1) The script is running, spitting out some error in the cron report (email on c1vac). But it seems working.
2) This script checks the pressures of the bottles rather than the N2 pressure downstream. So it's complementary.
3) During the incident on Sept 1, the checker did not trip as the pressure drop happened between the cronjob runs and the script didn't notice it.

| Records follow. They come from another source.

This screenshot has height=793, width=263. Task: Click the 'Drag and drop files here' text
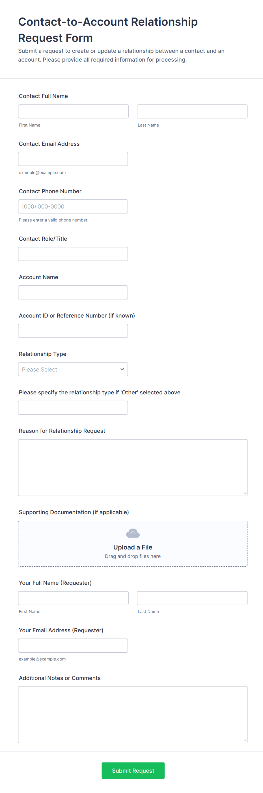[x=133, y=556]
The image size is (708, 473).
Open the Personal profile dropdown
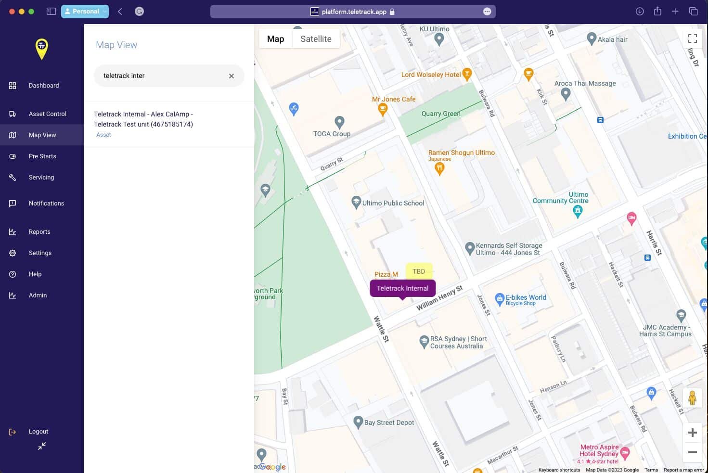pos(85,12)
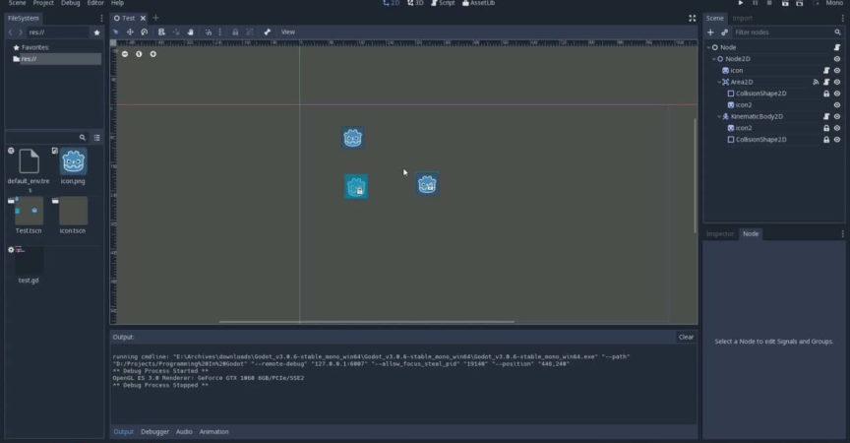Select the Rotate tool in viewport toolbar

[144, 32]
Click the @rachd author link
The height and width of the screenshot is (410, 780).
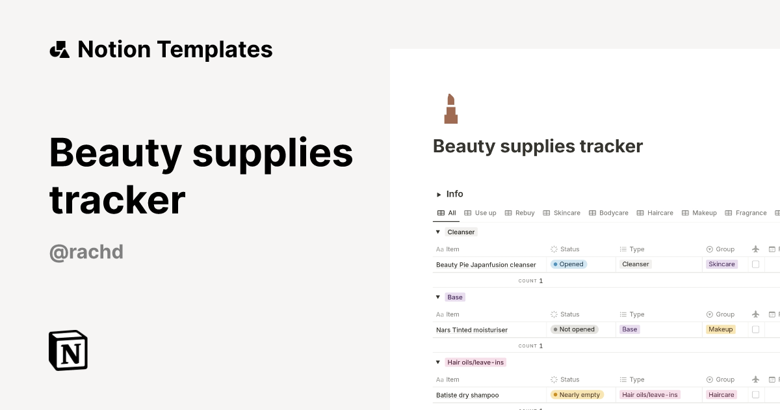[x=86, y=253]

4) On top of them, the alert was set to send the mails only to an our former grad student. I changed it to deliver to the 40m mailing list. As the "From" address is set to be some ligox...@gmail.com, which is a member of the mailing list (why?), we are supposed to receive the alert. (And we do for other vacuum alert from this address).